恋の♡魔法のチョコレート
「あれ柳澤さん、どうしたの?」

ドアを開けるとコーヒーの香りが漂ってきた。
コーヒーの入ったマグカップを片手に窓に寄り添いながら、琴ちゃん先生は外を見ていた。

「今日で終わりだね~」

「……。」

「冬休み明けたらあるけどね、学校は」

「…。」

クスクスと1人で笑って、でも一瞬だけ私を見た瞳はほんのり赤くなっていた。

「…柳澤さん、今日は終業式だよ。がんばって出てみっ」

「琴ちゃん先生!」

私の声に琴ちゃん先生が振り返る。

たぶん私の方が泣きそうな瞳だったと思う。

「柳澤さんっ、大丈夫?そんなに体調悪いの?」

すぐにコーヒーカップを机に置いた琴ちゃん先生が駆け寄ってきた。

「…琴ちゃん先生、今しあわせ?」

「え?」

「もうすぐ結婚するんでしょ、しあわせだよね!?」

「………。」

「無理やり結婚するわけじゃないんでしょ!?」

眉をハの字にして、困ったように微笑んだ。

その瞬間、瞳がじわっと熱くなった。

「やだっ、せめて琴ちゃん先生が笑っててくれなきゃやだ!そんな顔しないで!」

ポロポロと溢れる涙を必死で拭った。 

なんで涙が出てきたのかわかんない。

どうして泣いてるのかわかんない。

だけど琴ちゃん先生が笑っててくれないと、しあわせだって言ってくれないと、小鳩の作ったチョコレートが意味を持たなくなっちゃう。

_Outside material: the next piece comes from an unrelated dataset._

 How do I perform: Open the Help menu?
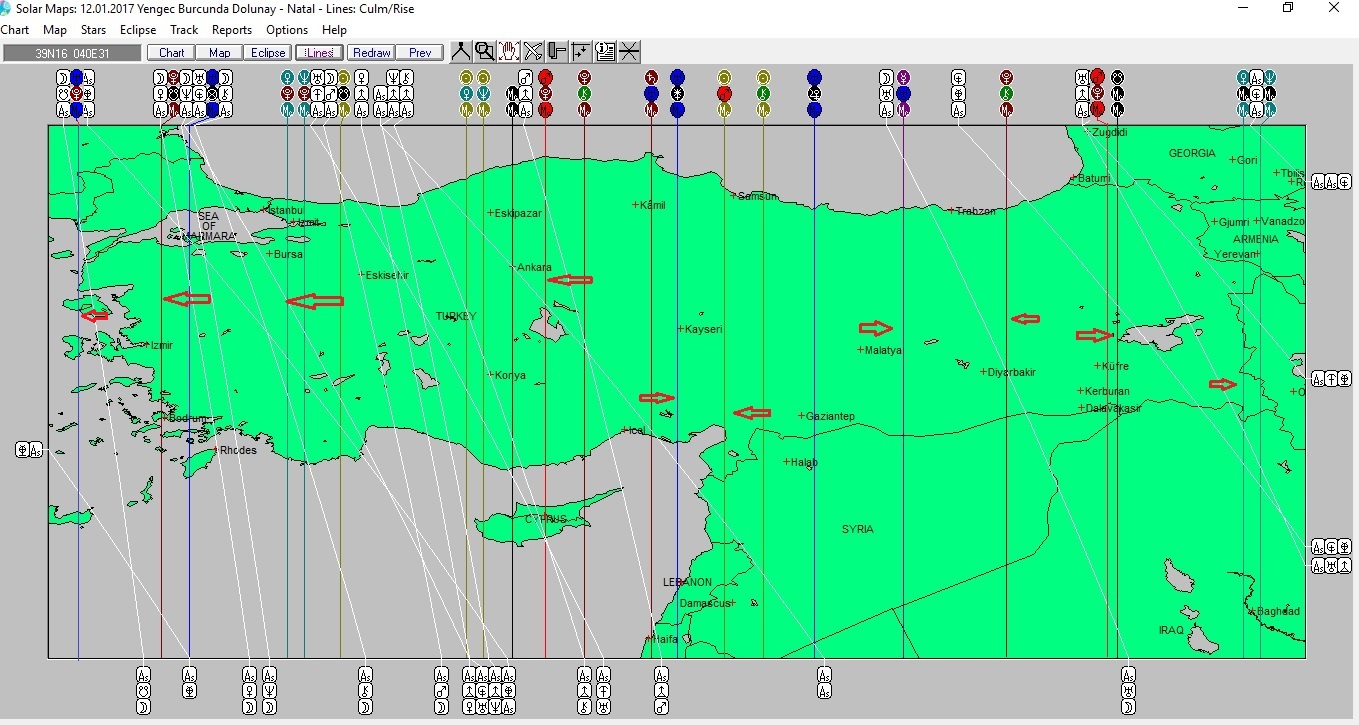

おめでとうって、言いたかった小鳩の想いが消えてしまうから。

「柳澤さん、しあわせよ私」

ぽんっと私の頭を撫で、優しい声で笑った。

「でもね、しあわせでも不安になることはあるし悩みは尽きなくて…嫌になることだってある。それはみんなそうよ、そうやって思う日だって涙する日だってあるよ。でも私ね、今すっごくしあわせだよ」

俯く私の顔をそっと上げて、優しく微笑んだ。

それはいつもと変わらない琴ちゃん先生だった。